Could you write out all the items below again, requests included, with every coordinate in the answers raised by 103 and the pictures left out?

----

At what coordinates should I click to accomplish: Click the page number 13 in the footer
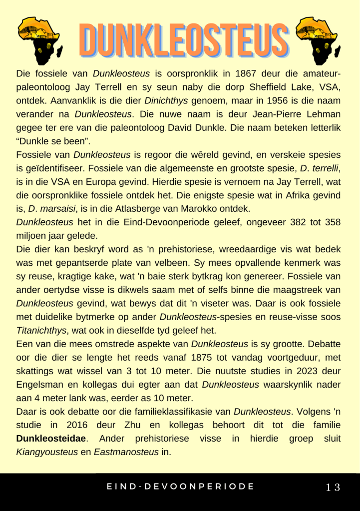point(333,487)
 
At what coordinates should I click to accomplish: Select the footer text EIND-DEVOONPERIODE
point(180,487)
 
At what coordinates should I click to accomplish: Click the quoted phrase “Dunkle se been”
point(49,140)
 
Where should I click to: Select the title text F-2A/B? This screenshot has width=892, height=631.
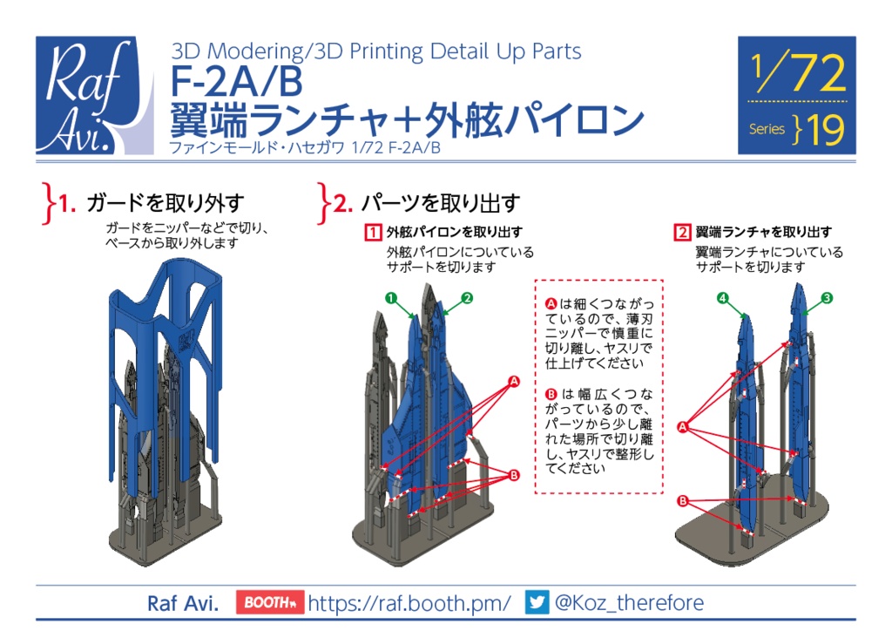pos(236,83)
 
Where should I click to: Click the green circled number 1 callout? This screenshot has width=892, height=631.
pos(392,298)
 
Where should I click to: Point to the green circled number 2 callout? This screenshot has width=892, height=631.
pos(467,298)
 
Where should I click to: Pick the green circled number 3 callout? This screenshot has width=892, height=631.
pos(827,298)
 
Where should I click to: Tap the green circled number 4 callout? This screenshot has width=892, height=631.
pos(722,298)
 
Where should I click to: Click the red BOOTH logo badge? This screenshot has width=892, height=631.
pos(268,602)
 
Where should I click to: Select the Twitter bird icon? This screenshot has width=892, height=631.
pos(537,602)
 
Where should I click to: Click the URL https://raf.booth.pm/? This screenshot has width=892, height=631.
pos(409,602)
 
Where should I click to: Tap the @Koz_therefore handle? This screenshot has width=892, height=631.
pos(629,602)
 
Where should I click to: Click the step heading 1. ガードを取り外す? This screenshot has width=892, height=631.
pos(152,204)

----

TASK OUTPUT:
At what coordinates should I click to accomplish: Click the page number 13 in the footer
point(436,590)
 
At what coordinates should I click to accomplish: Select the footer text EIND-DEVOONPERIODE
point(283,590)
 
At what coordinates should I click to accomplish: Click the quoted phrase “Dunkle se been”
point(152,243)
 
Where should I click to: Select the title text F-2A/B? This screenshot has width=892, height=631.
pos(339,186)
 
Where should I click to: Click the green circled number 1 callout? This screenshot has width=892, height=631.
pos(495,401)
 
Where should I click to: Point to the green circled number 2 callout? This screenshot has width=892, height=631.
pos(570,401)
 
Where should I click to: Pick the green circled number 3 callout? This screenshot has width=892, height=631.
pos(930,401)
 
Where should I click to: Tap the green circled number 4 callout? This screenshot has width=892, height=631.
pos(825,401)
 
Where should I click to: Click the red BOOTH logo badge? This screenshot has width=892, height=631.
pos(371,705)
 
Where should I click to: Select the Twitter bird icon? This screenshot has width=892, height=631.
pos(640,705)
 
Where should I click to: Click the URL https://raf.booth.pm/? This screenshot has width=892, height=631.
pos(512,705)
 
Where should I click to: Tap the @Koz_therefore handle? This screenshot has width=892, height=631.
pos(732,705)
 
Where should I click to: Click the step heading 1. ガードを取り外す? This screenshot has width=892, height=631.
pos(255,307)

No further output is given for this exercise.